Луна цвета стали - Макс Алексеевич Глебов
Вот так, прямо в лоб, вешать на меня расстрельные статьи Мехлис пока еще явно не созрел, но и сдавать назад тоже было не в его характере. Комиссар с ненавистью смотрел на меня, а случившиеся рядом генералы и полковники тихо расползались в стороны, не желая быть втянутыми в конфликт полномочных представителей Ставки. Я не стал ждать, пока Мехлис найдет нужные слова и вновь заговорил сам:
— Можно было, конечно, оставить все как есть, и еще сутки, а может, даже двое, штабы продолжат спокойно работать. Вот только потом сюда прилетят пилоты Рихтгофена и снаряды тяжелых гаубиц, и управлять войсками станет просто некому. Знать об угрозе удара по штабам и ничего не делать — это не предательство?
— Не нужно путать понятия «знать» и «предполагать», генерал-майор, — тоном ниже произнес Мехлис. — Может быть у вас есть пленный немецкий генерал, который на допросе рассказал о планах люфтваффе? Или же некий герой из фронтовой разведки пробрался в штаб Манштейна и выкрал секретную директиву? Так ведь нет! У вас есть только ваши измышления о том, как бы вы поступили на месте немецкого командующего, и, исходя из этих видений, навеянных собственным воспаленным воображением, вы срываете выполнение вами же отданного приказа о переходе фронта к обороне, безоглядно ломая на многие часы всю структуру управления фронтом!

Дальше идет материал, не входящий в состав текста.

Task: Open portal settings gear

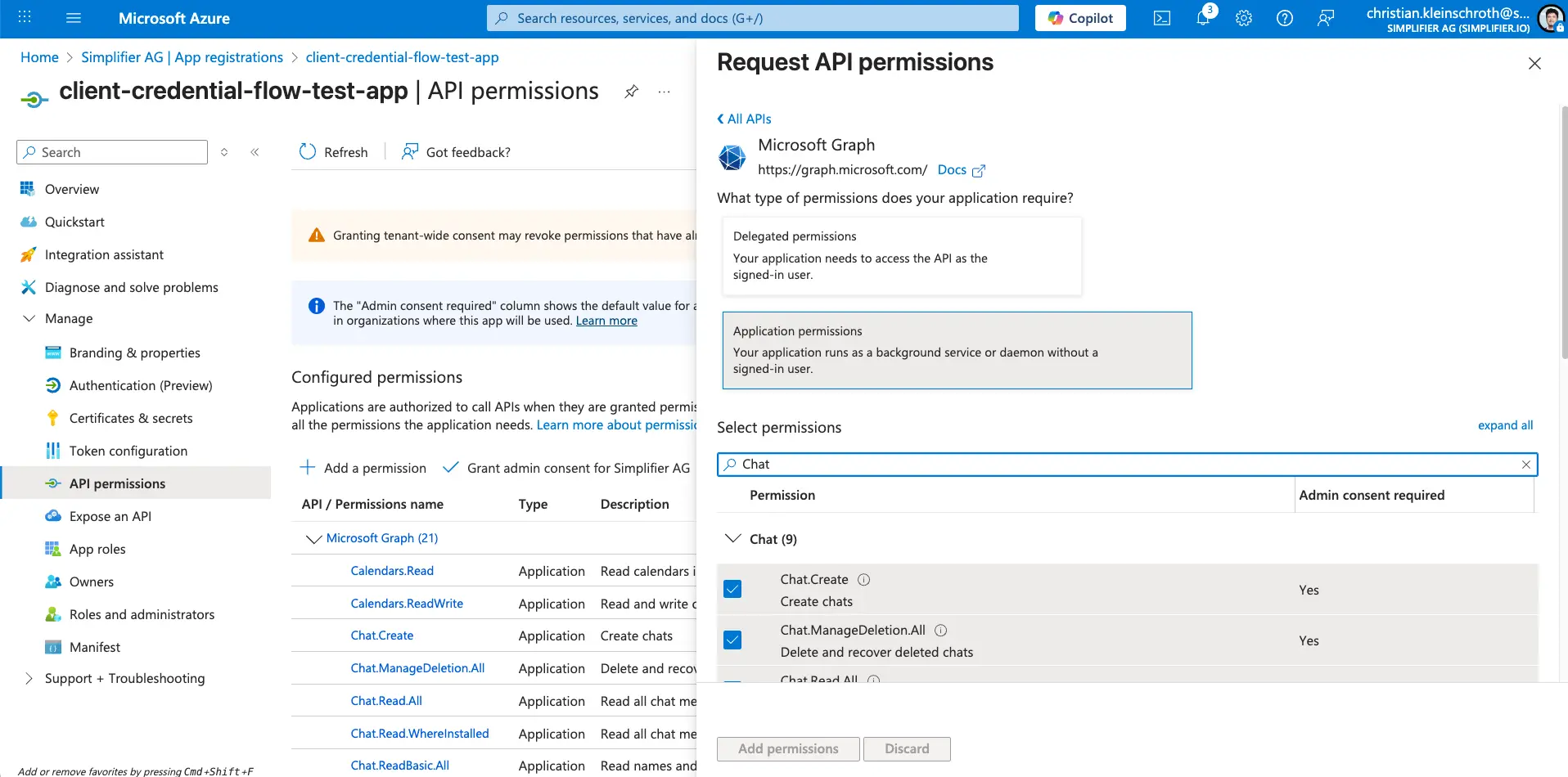Action: (x=1243, y=18)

Не был Мехлис тупым идиотом. Вот ни разу! Излишне резким, неуравновешенным, способным «махать шашкой», толком не разобравшись в проблеме, даже, местами, неадекватным, но не тупым. Логика в его словах, несомненно, присутствовала. И, что самое обидное, он совершенно искренне болел за дело и считал свои действия единственно верными в данной ситуации. Нервозность, взвинченность и фанатичность — страшная смесь. Зачем Сталин отправил его на фронт? Этот кадр мог бы пригодиться в тылу — где-нибудь, где нужно «держать и не пущать». Его конек — критиковать, ломать, разрушать кем-то сделанное, но создать что-то свое — это не к Мехлису. Нельзя таких людей подпускать к армии, к сложному производству, к науке… Однако, выбора мне никто не предлагал, и приходилось работать с тем, что есть, то есть с Львом Захаровичем.

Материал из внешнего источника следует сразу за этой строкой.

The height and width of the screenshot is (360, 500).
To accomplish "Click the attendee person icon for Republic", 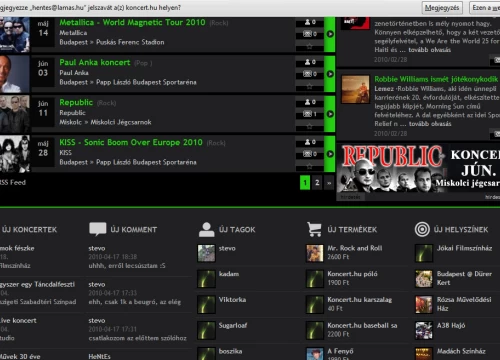I will 307,102.
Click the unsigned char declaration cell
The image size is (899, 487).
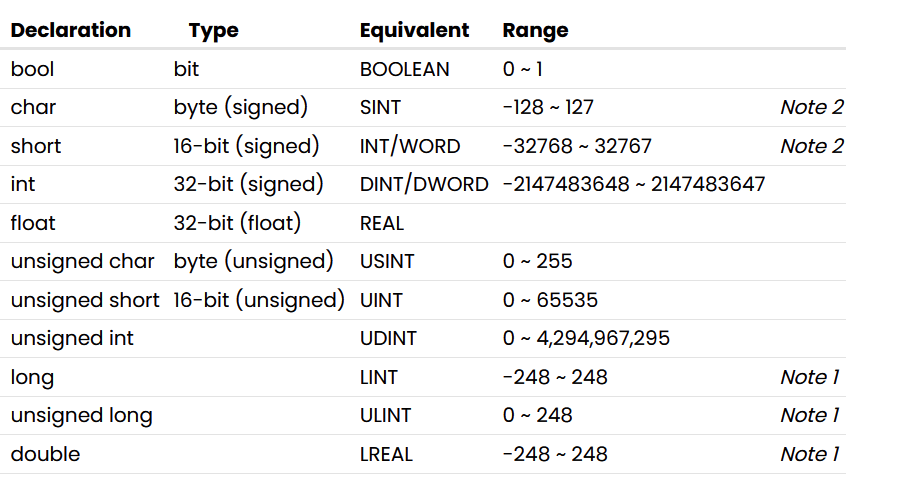click(x=82, y=261)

— Я могу ошибаться, товарищ армейский комиссар первого ранга, но у меня, по крайней мере, есть четкий план действий, а что предлагаете вы? Я сейчас не о кадровых перестановках, а о конкретном деле.
— Ставка поставила перед нами четкую и ясную задачу, товарищ Нагулин, и задача эта — наступление, прорыв вглубь Крыма и деблокада Севастополя. Именно этим должен заниматься фронт, а не судорожной передислокацией штабов, рытьем окопов и углублением противотанковых рвов! Я доложил о вашем самоуправстве в Ставку. Уверен, мы скоро получим ответ из Москвы, и тогда станет окончательно ясно, кто из нас правильно понимает приказы!
— Думаю, этот ответ придет не из Москвы, а от генерала Манштейна, — ответил я с невеселой усмешкой, — и долго ждать его нам действительно не придется.
* * *
Немцы дали нам еще сутки. Видимо, у них тоже не все ладилось со снабжением и подготовкой к наступлению. Я, естественно, был этому только рад. Ставка молчала до середины дня, а потом разродилась сразу двумя телеграммами — отдельно мне и Мехлису. Комиссар с каменным лицом получил от представителя особого отдела секретный пакет и молча удалился в свой кабинет заниматься расшифровкой полученного текста — этот процесс он не доверял никому и всегда работал с шифрами лично.
Ну, а мне особисты передали телеграмму уже в расшифрованном виде.
Представителю Ставки ВГК на Крымском фронте генерал-майору Нагулину.
Ваша оценка обстановки на Крымском фронте принята Ставкой к сведению. Обращаю ваше внимание, что предпринятые Вами действия идут вразрез с поставленной перед фронтом задачей и являются превышением Вами полученных от Ставки полномочий. Учитывая новые сведения, собранные Вами в результате проведенной авиаразведки, Ваши действия считаю обоснованными. Тем не менее, вынужден напомнить Вам о необходимости согласовывать со Ставкой любые приказы, выходящие за рамки директив Ставки или входящие с ними в прямое противоречие. Вынужден указать Вам на недопустимость подобных действий в будущем.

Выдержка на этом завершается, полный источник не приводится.